[Stored items]

----------------------------------------

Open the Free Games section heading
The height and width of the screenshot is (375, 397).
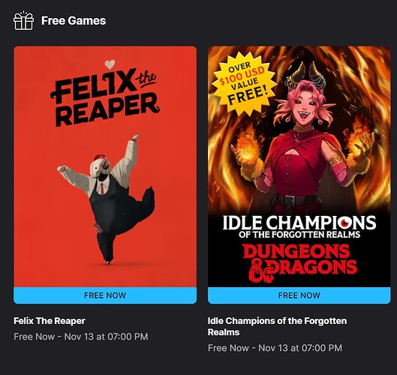click(74, 21)
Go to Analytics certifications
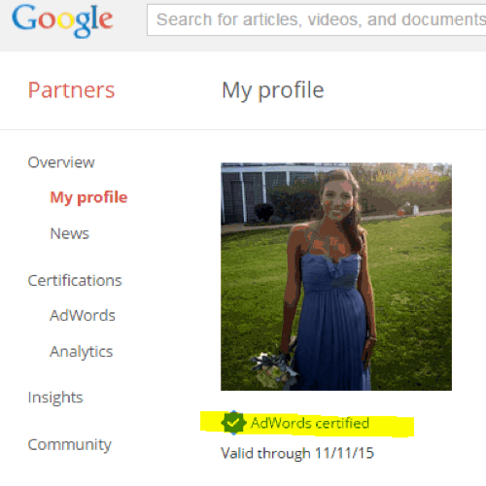486x486 pixels. tap(82, 352)
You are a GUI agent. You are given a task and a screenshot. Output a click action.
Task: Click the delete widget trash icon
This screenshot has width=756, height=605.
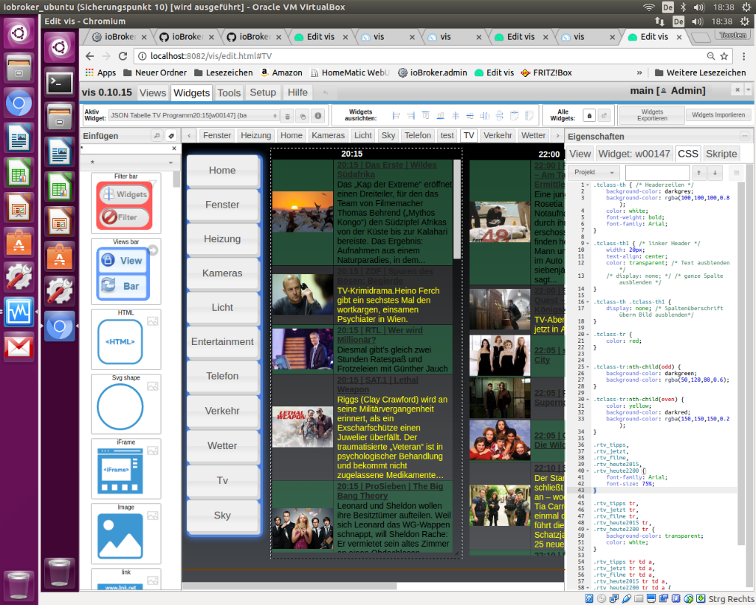click(x=286, y=116)
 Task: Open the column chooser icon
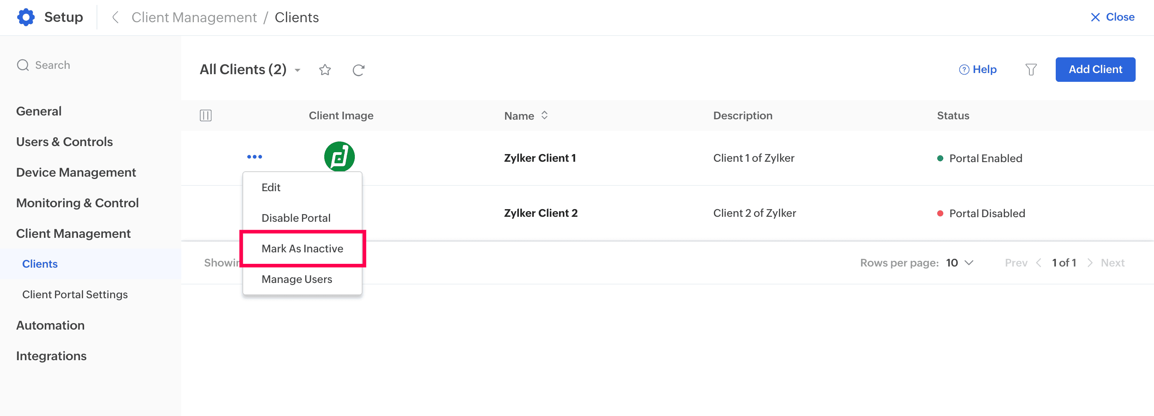pos(206,116)
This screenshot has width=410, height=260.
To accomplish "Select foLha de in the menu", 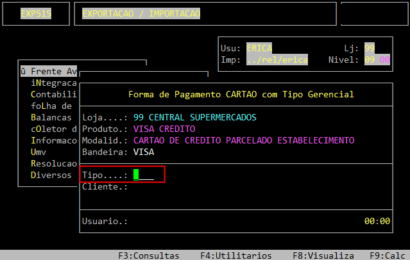I will click(x=51, y=106).
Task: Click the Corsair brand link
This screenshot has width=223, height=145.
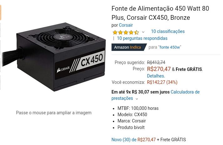Action: (126, 25)
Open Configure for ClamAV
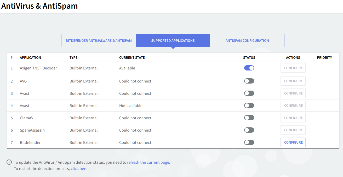Image resolution: width=343 pixels, height=177 pixels. [293, 118]

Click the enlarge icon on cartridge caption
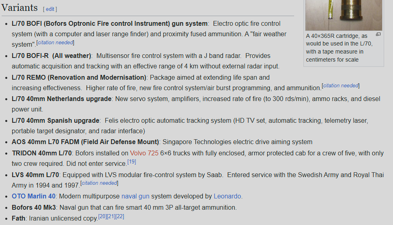tap(378, 35)
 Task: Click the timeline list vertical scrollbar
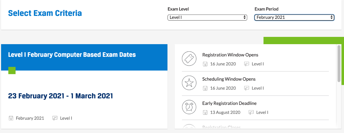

----------------------------------------

*Task instructions:* Write the lines from the line containing "Task: Click the Corsair brand link" through the last line of the data out again exactly, and only those lines; pictures stay out.

*Exercise response:*
Task: Click the Corsair brand link
This screenshot has width=223, height=145.
Action: (126, 25)
Open Configure for ClamAV
Image resolution: width=343 pixels, height=177 pixels. [293, 118]

Click the enlarge icon on cartridge caption
tap(378, 35)
 Task: Click the timeline list vertical scrollbar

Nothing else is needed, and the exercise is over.